If Doncaster Rovers win at Cheltenham on Saturday they’ll be promoted to the second tier of English football, ten years after losing their league place in 1998. Chairman John Ryan will have delivered everything he promised when he bought the wretched remains of the club that summer, with the team playing in a new stadium and at a height not seen since Alick Jeffrey’s first spell in the side fifty years ago.
Although I attended games sporadically during those first two seasons in the Conference, relegation was essentially the end of my time as a supporter. My heart was no longer in it. I simply couldn’t summon the renewed commitment, having gone through the protracted death rattle at the end of the arsonist and fraudster Ken Richardson’s tenure as the soi-disant benefactor of the club. Later on, promotion would’ve been difficult to take in its own way, had I been there to witness it. Actually winning something seemed precisely anathema to the whole reason for supporting Doncaster Rovers in the first place. There are three constants in my life: Philip Larkin, Depeche Mode and socialism. A declaration of love for any of them is unlikely to get one laid. “Deprivation is for me what daffodils were to Wordsworth,” said Larkin, who, when he wasn’t humping Betty Mackereth behind the accessions desk occasionally wrote some astonishingly good poems. I don’t listen to Depeche Mode because I think life is a joyous celebration. No, I listen to Depeche Mode because they offer pain and misery in various tempos. When asked what goes through his mind onstage, guitarist Martin Gore responded that he thinks about death and how curious it would be if he expired in front of 50,000 people. Nor do I need to explain here why identifying as a socialist, as I do now, as I did at the last election and as I have done for as long as I knew the world was hugely unjust, does not cheer the soul. If I had wanted success I could have turned to Manchester United. I grew up in Stretford and, unlike the majority of United fans, I’ve actually been to a game. No, keep it miserable and I’m happy.

- [ASSIGNMENT 1]:
Return the full text of the piece on supporting Doncaster Rovers verbatim.

[Pixel coordinate grounding entries]
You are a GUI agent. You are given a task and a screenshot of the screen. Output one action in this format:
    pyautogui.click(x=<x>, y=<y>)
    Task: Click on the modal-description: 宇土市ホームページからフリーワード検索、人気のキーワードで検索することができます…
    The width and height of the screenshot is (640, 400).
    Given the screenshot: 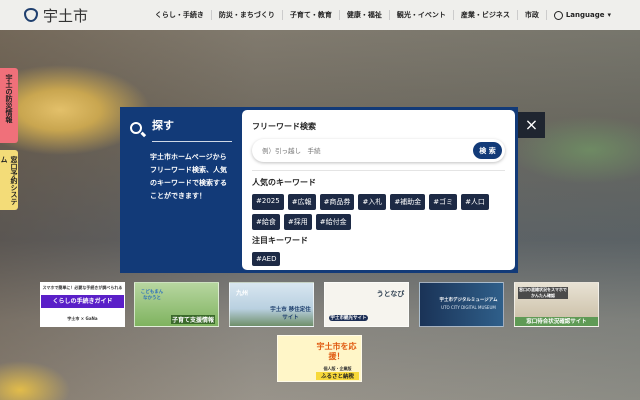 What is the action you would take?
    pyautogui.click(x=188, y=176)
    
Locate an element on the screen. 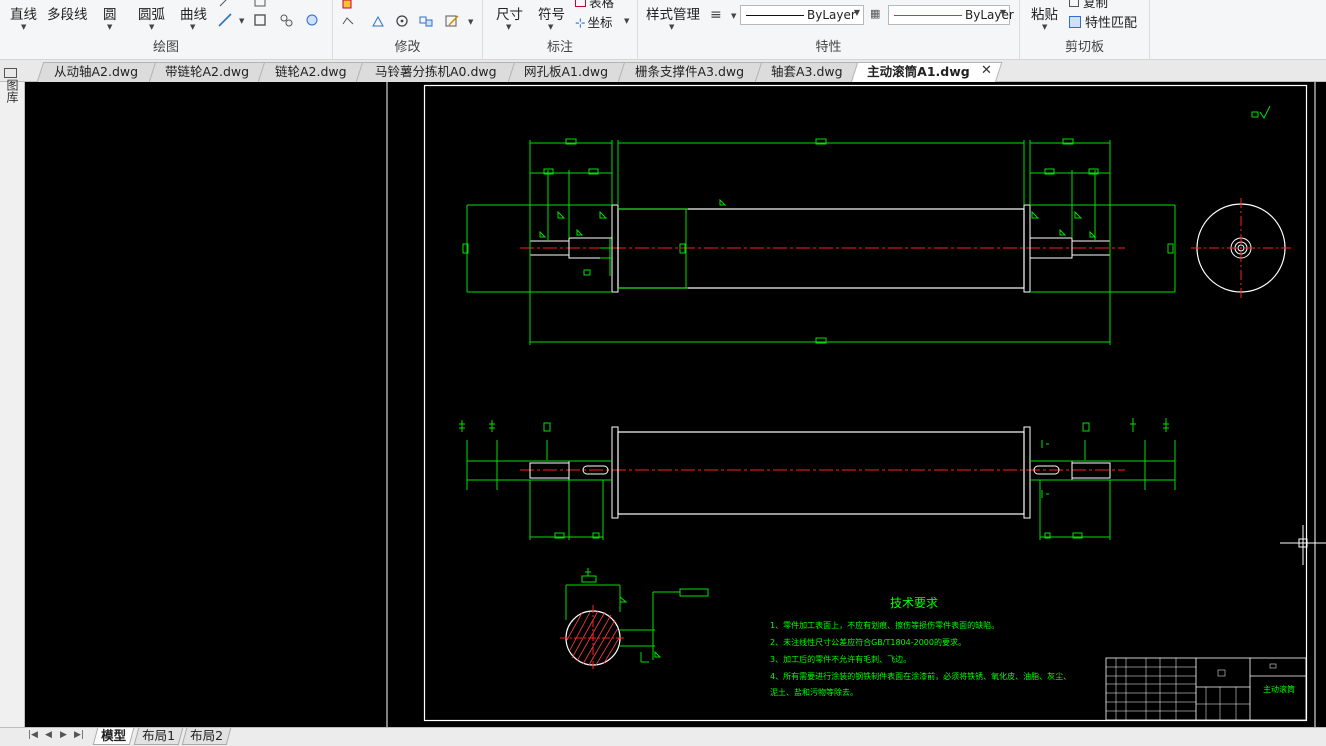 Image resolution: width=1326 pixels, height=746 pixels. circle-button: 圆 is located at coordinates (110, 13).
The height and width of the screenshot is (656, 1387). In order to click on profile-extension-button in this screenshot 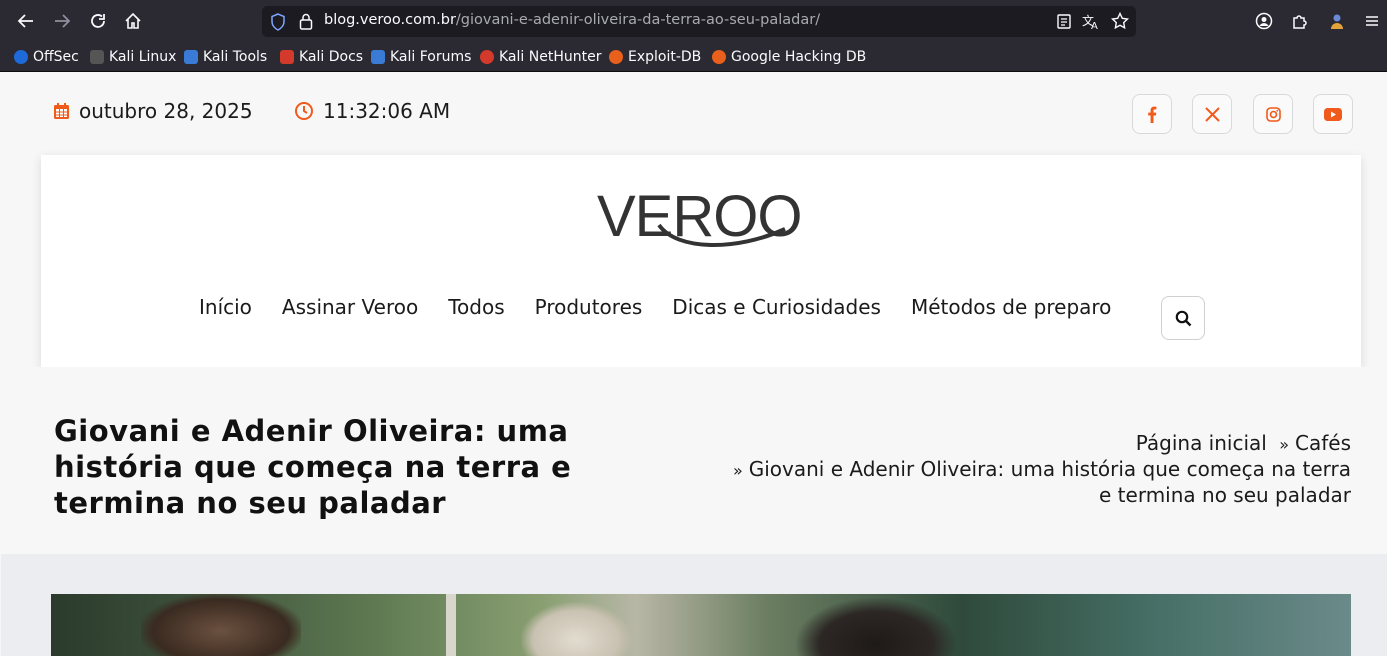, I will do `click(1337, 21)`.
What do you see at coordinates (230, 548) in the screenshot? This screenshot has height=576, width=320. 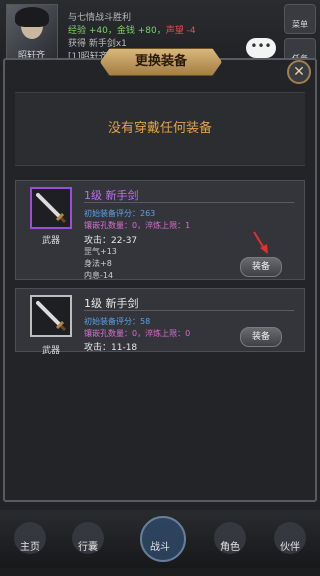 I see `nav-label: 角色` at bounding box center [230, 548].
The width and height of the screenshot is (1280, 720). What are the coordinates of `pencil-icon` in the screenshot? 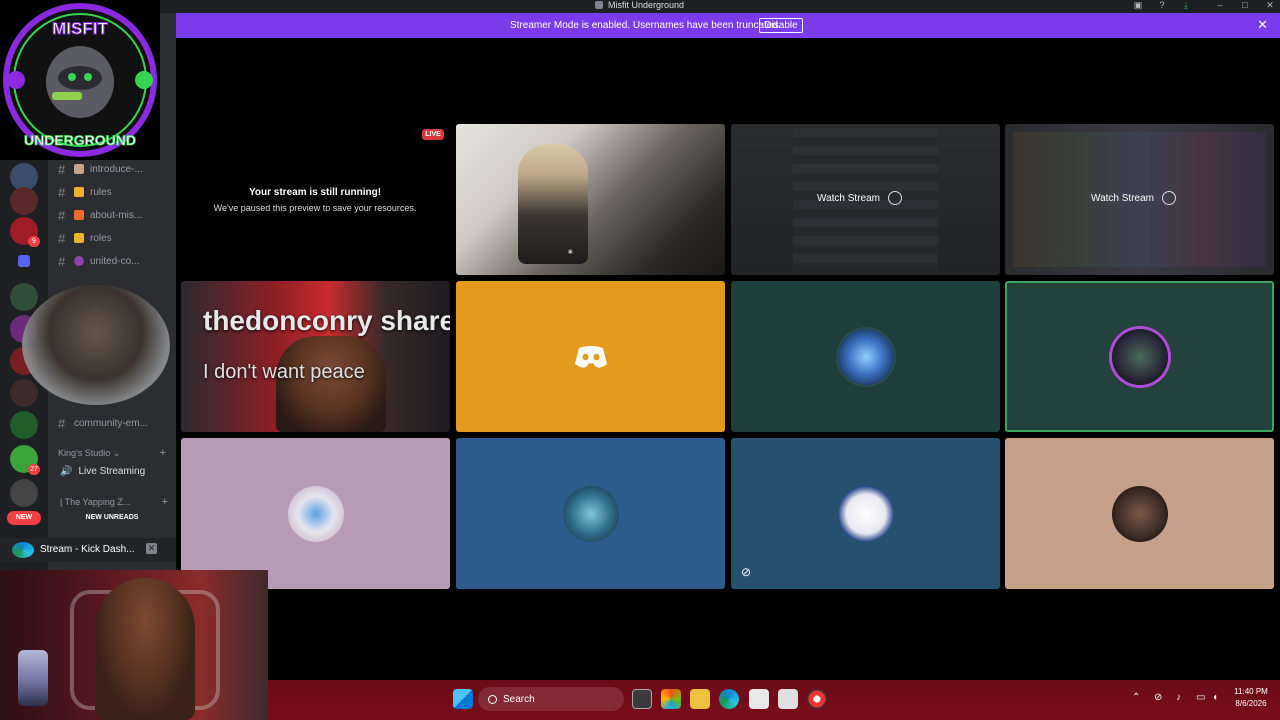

- [ASSIGNMENT 2]:
Recast the stretch of the entries from their start through the line containing "Task: Click on" as a Markdown table with the columns Row and Line, leaving out blank lines.

- [EXERCISE ANSWER 1]:
If Doncaster Rovers win at Cheltenham on Saturday they’ll be promoted to the second tier of English football, ten years after losing their league place in 1998. Chairman John Ryan will have delivered everything he promised when he bought the wretched remains of the club that summer, with the team playing in a new stadium and at a height not seen since Alick Jeffrey’s first spell in the side fifty years ago.
Although I attended games sporadically during those first two seasons in the Conference, relegation was essentially the end of my time as a supporter. My heart was no longer in it. I simply couldn’t summon the renewed commitment, having gone through the protracted death rattle at the end of the arsonist and fraudster Ken Richardson’s tenure as the soi-disant benefactor of the club. Later on, promotion would’ve been difficult to take in its own way, had I been there to witness it. Actually winning something seemed precisely anathema to the whole reason for supporting Doncaster Rovers in the first place. There are three constants in my life: Philip Larkin, Depeche Mode and socialism. A declaration of love for any of them is unlikely to get one laid. “Deprivation is for me what daffodils were to Wordsworth,” said Larkin, who, when he wasn’t humping Betty Mackereth behind the accessions desk occasionally wrote some astonishingly good poems. I don’t listen to Depeche Mode because I think life is a joyous celebration. No, I listen to Depeche Mode because they offer pain and misery in various tempos. When asked what goes through his mind onstage, guitarist Martin Gore responded that he thinks about death and how curious it would be if he expired in front of 50,000 people. Nor do I need to explain here why identifying as a socialist, as I do now, as I did at the last election and as I have done for as long as I knew the world was hugely unjust, does not cheer the soul. If I had wanted success I could have turned to Manchester United. I grew up in Stretford and, unlike the majority of United fans, I’ve actually been to a game. No, keep it miserable and I’m happy.

- [EXERCISE ANSWER 2]:
| Row | Line |
|---|---|
| 1 | You are a GUI agent. You are given a task and a screenshot of the screen. Output one action in this format: |
| 2 |     pyautogui.click(x=<x>, y=<y>) |
| 3 |     Task: Click on the modal-description: 宇土市ホームページからフリーワード検索、人気のキーワードで検索することができます… |